§ **What to work on**
Give the listing below again in full, exactly as written.
-- -- --
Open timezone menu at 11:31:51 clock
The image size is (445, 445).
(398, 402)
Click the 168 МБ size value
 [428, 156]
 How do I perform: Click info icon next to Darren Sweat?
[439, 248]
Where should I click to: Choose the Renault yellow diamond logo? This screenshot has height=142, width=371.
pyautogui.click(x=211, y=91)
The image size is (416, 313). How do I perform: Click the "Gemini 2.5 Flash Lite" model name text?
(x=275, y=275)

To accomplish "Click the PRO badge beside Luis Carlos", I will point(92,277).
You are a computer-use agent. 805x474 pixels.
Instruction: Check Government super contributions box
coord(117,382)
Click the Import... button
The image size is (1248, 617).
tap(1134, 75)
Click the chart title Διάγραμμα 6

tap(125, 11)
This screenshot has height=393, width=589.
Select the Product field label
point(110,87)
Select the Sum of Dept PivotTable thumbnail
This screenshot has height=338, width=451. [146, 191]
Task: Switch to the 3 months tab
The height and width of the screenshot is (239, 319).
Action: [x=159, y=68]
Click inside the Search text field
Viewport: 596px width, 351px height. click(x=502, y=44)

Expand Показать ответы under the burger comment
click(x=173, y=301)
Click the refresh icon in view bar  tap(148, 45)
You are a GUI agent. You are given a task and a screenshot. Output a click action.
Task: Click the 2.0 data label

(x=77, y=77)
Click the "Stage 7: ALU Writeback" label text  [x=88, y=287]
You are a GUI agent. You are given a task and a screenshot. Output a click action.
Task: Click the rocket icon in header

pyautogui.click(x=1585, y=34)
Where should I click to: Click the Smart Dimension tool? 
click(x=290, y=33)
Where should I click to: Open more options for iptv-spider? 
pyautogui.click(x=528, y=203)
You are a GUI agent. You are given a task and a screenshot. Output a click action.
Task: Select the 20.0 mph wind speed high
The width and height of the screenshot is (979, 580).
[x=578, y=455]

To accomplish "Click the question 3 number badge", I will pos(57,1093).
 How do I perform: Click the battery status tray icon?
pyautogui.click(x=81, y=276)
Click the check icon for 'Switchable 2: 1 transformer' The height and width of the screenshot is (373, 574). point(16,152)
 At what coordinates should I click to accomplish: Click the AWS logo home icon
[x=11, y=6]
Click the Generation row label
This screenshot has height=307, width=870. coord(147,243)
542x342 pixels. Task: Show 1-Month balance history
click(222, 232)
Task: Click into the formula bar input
-- -- --
§ **Result of the task**
Open timezone menu at 11:31:51 clock
The image size is (445, 445).
(398, 402)
Click the 168 МБ size value
 [428, 156]
 How do I perform: Click info icon next to Darren Sweat?
[439, 248]
Where should I click to: Choose the Renault yellow diamond logo? This screenshot has height=142, width=371.
pyautogui.click(x=211, y=91)
The image size is (416, 313). How do I perform: Click the "Gemini 2.5 Flash Lite" model name text?
(x=275, y=275)

To accomplish "Click the PRO badge beside Luis Carlos", I will point(92,277).
You are a computer-use agent. 805x474 pixels.
Instruction: Check Government super contributions box
coord(117,382)
Click the Import... button
The image size is (1248, 617).
tap(1134, 75)
Click the chart title Διάγραμμα 6

tap(125, 11)
This screenshot has height=393, width=589.
Select the Product field label
point(110,87)
Select the Sum of Dept PivotTable thumbnail
This screenshot has height=338, width=451. [146, 191]
Task: Switch to the 3 months tab
The height and width of the screenshot is (239, 319).
Action: [x=159, y=68]
Click inside the Search text field
Viewport: 596px width, 351px height. click(x=502, y=44)

Expand Показать ответы under the burger comment
click(x=173, y=301)
Click the refresh icon in view bar  tap(148, 45)
You are a GUI agent. You are given a task and a screenshot. Output a click action.
Task: Click the 2.0 data label

(x=77, y=77)
Click the "Stage 7: ALU Writeback" label text  [x=88, y=287]
You are a GUI agent. You are given a task and a screenshot. Output a click action.
Task: Click the rocket icon in header

pyautogui.click(x=1585, y=34)
Where should I click to: Click the Smart Dimension tool? 
click(x=290, y=33)
Where should I click to: Open more options for iptv-spider? 
pyautogui.click(x=528, y=203)
You are a GUI agent. You are given a task and a screenshot. Output a click action.
Task: Select the 20.0 mph wind speed high
The width and height of the screenshot is (979, 580).
[x=578, y=455]

To accomplish "Click the question 3 number badge", I will pos(57,1093).
 How do I perform: Click the battery status tray icon?
pyautogui.click(x=81, y=276)
Click the check icon for 'Switchable 2: 1 transformer' The height and width of the screenshot is (373, 574). point(16,152)
 At what coordinates should I click to accomplish: Click the AWS logo home icon
[x=11, y=6]
Click the Generation row label
This screenshot has height=307, width=870. coord(147,243)
542x342 pixels. Task: Show 1-Month balance history
click(222, 232)
Task: Click into the formula bar input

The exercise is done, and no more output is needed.